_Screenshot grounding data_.
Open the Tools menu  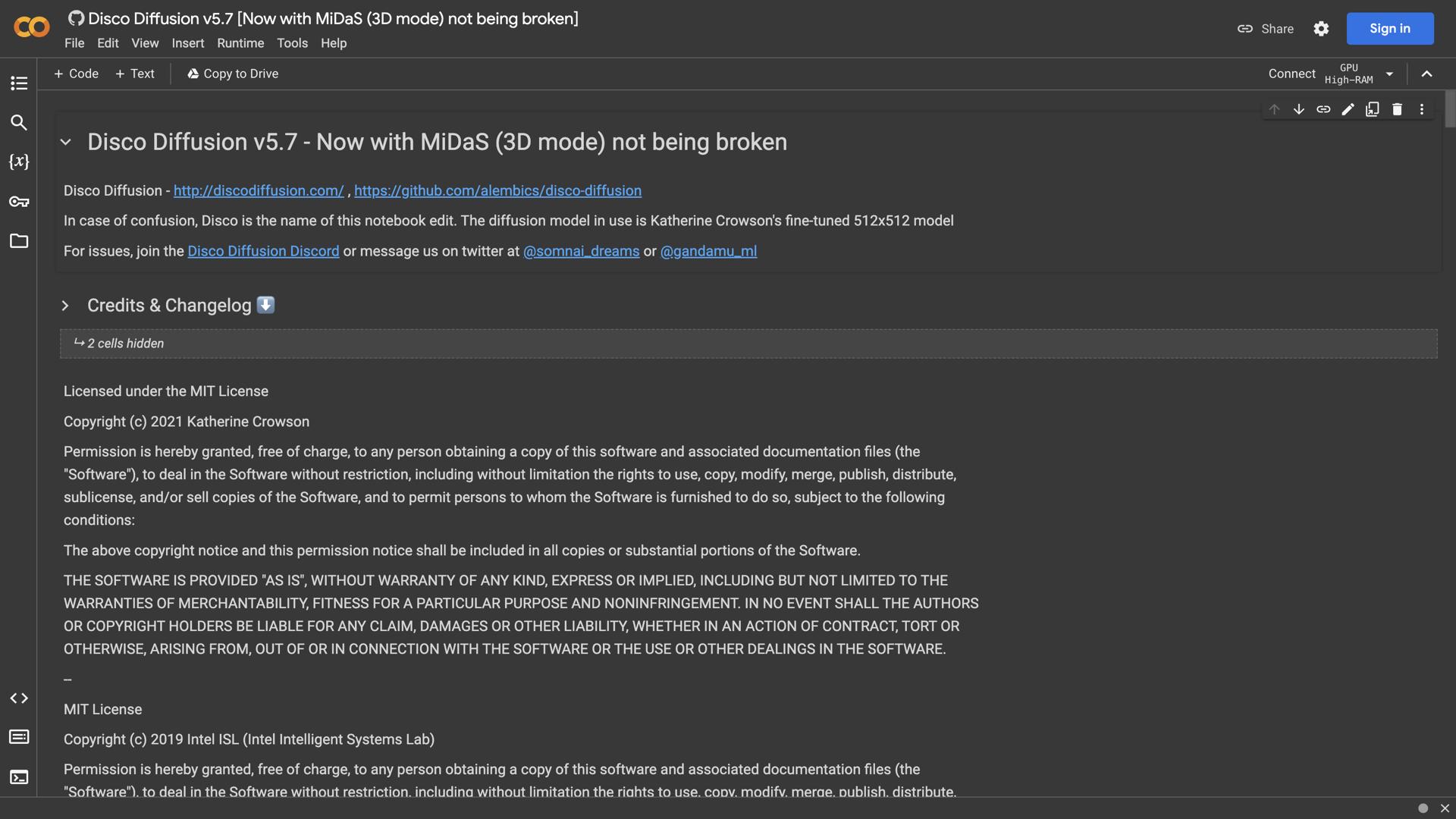pos(292,43)
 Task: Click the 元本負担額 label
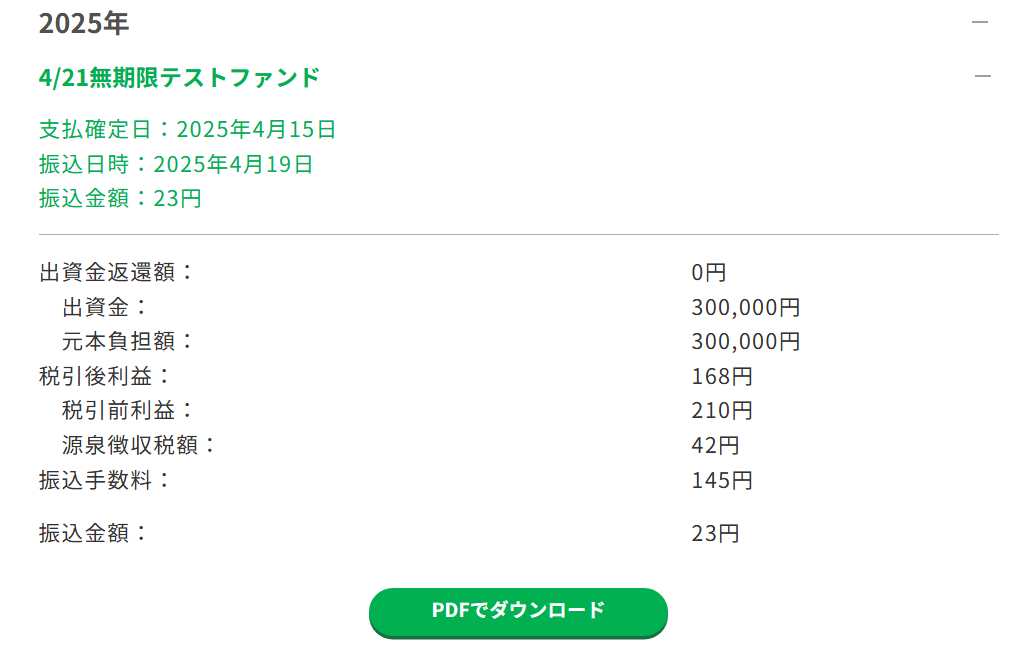pyautogui.click(x=128, y=341)
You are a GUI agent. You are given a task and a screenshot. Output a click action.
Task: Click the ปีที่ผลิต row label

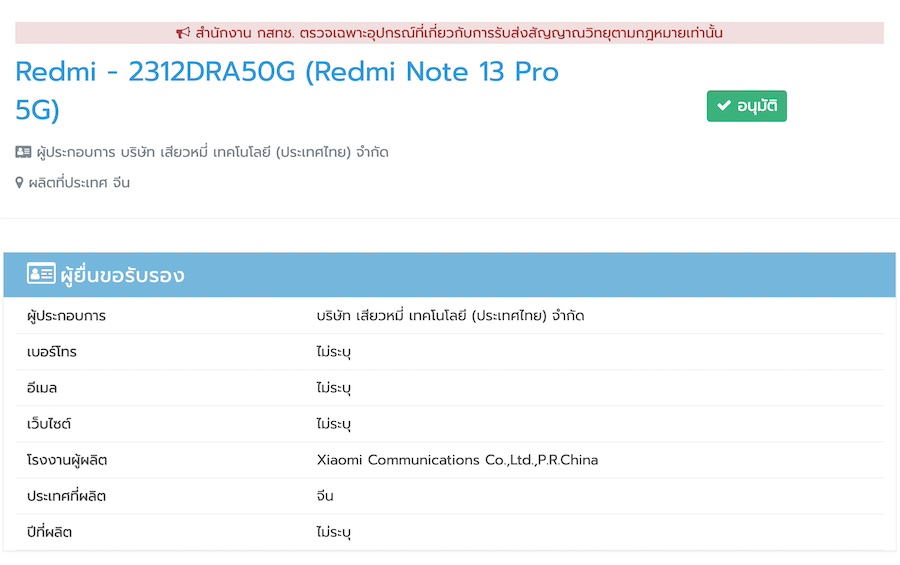click(50, 532)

_To do_.
Could you transcribe exactly the lines from the line containing "You are a GUI" through the final line of the records, both included, and nothing beyond them? The pictures should be left out.

_Task answer_.
You are a GUI agent. You are given a task and a screenshot. Output a click action.
Task: Click the ปีที่ผลิต row label

click(50, 532)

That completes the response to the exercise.